The Montessori Education Philosophy as told by Maria Montessori
“To aid life, leaving it free, however, to unfold itself, that is the basic task of the educator.
Ours was a house for children, rather than a real school. We had prepared a place for children, where a diffused culture could be assimilated, without any need for direct instruction… Yet these children learned to read and write before they were five, and no one had given them any lessons. At that time it seemed miraculous those children four and a half should be able to write, and that they should have learned without the feeling of having been taught.

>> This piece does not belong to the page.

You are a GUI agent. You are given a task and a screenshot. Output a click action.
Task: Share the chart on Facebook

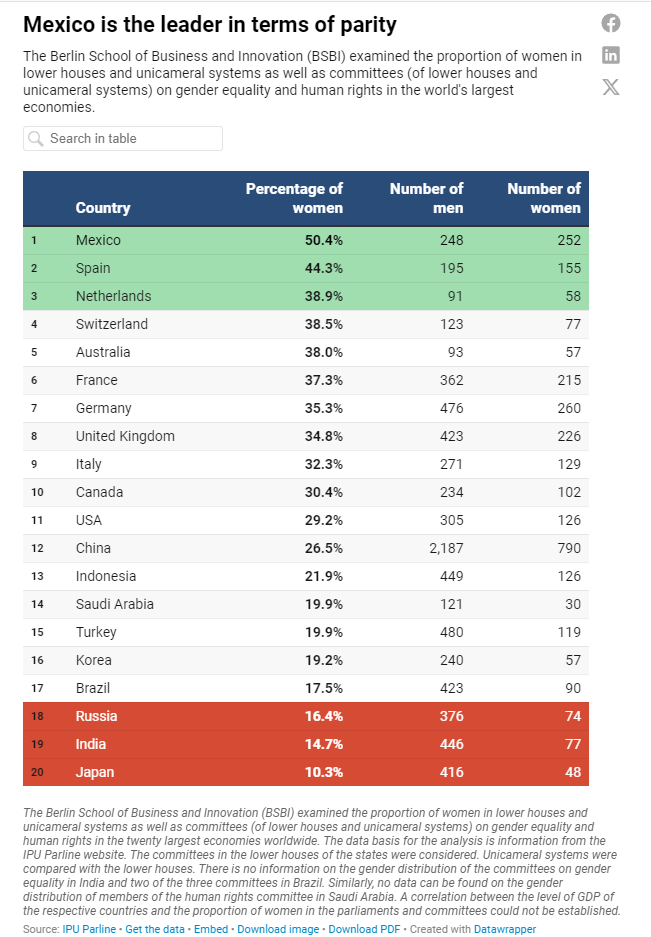coord(610,23)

We puzzled over it for a long time. Only after repeated experiments did we conclude with certainty that all children are endowed with this capacity to ‘absorb’ culture. If this is true- we then argued- if culture can be acquired without effort, let us provide the children with other elements of culture. And then we saw them ‘absorb’ far more than reading and writing: botany, zoology, mathematics, geography, and all with the same ease, spontaneously and without getting tired.
And so we discovered that education is not something which the teacher does, but that it is a natural process which develops spontaneously in the human being. It is not acquired by listening to words but in virtue of experiences in which the child acts on his environment. The teacher’s task is not to talk, but to prepare and arrange a series of motives for cultural activity in a special environment made for the child.
My experiments, conducted in many different countries have now been going on for forty years (Editor Note: now more than one hundred years), and as the children grew up, parents kept asking me to extend my method to later ages. We then found that individual activity is the one factor that stimulates and produces development and that this is not more true for the little ones of preschool age than it is for the junior, middle, and upper- school children.”